▶ **DATA EXCERPTS**
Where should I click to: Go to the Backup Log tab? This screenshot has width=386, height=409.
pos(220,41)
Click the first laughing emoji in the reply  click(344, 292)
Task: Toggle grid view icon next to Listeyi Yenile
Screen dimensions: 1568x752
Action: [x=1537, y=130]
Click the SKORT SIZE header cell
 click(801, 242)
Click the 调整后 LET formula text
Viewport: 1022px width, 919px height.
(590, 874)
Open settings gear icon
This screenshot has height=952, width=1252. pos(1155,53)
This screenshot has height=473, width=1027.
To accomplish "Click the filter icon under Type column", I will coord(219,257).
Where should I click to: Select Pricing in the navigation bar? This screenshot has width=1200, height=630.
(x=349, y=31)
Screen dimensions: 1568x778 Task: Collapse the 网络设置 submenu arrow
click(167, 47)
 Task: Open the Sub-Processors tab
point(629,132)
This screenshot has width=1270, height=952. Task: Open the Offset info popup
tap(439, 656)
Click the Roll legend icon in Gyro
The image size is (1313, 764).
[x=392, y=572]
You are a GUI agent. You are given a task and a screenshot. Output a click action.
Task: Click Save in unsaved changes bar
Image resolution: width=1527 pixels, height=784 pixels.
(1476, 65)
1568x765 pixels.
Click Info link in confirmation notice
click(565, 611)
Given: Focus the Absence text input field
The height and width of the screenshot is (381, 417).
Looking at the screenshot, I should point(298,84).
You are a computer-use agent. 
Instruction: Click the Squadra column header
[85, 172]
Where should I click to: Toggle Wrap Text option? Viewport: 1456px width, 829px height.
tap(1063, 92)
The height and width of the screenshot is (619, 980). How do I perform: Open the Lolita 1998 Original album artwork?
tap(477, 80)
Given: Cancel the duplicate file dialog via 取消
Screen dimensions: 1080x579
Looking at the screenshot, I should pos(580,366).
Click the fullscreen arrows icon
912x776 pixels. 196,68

▶ **SET TASK**
Copy the entries word for word, starting at the line that contains "Where should I click to: Select" and running through the last line of the entries, with both of those lines included.

▶ **COMPLETED EXERCISE**
Where should I click to: Select Pricing in the navigation bar? This screenshot has width=1200, height=630.
(x=349, y=31)
Screen dimensions: 1568x778 Task: Collapse the 网络设置 submenu arrow
click(167, 47)
 Task: Open the Sub-Processors tab
point(629,132)
This screenshot has width=1270, height=952. Task: Open the Offset info popup
tap(439, 656)
Click the Roll legend icon in Gyro
The image size is (1313, 764).
[x=392, y=572]
You are a GUI agent. You are given a task and a screenshot. Output a click action.
Task: Click Save in unsaved changes bar
Image resolution: width=1527 pixels, height=784 pixels.
(1476, 65)
1568x765 pixels.
Click Info link in confirmation notice
click(565, 611)
Given: Focus the Absence text input field
The height and width of the screenshot is (381, 417).
Looking at the screenshot, I should point(298,84).
You are a computer-use agent. 
Instruction: Click the Squadra column header
[85, 172]
Where should I click to: Toggle Wrap Text option? Viewport: 1456px width, 829px height.
tap(1063, 92)
The height and width of the screenshot is (619, 980). How do I perform: Open the Lolita 1998 Original album artwork?
tap(477, 80)
Given: Cancel the duplicate file dialog via 取消
Screen dimensions: 1080x579
Looking at the screenshot, I should pos(580,366).
Click the fullscreen arrows icon
912x776 pixels. 196,68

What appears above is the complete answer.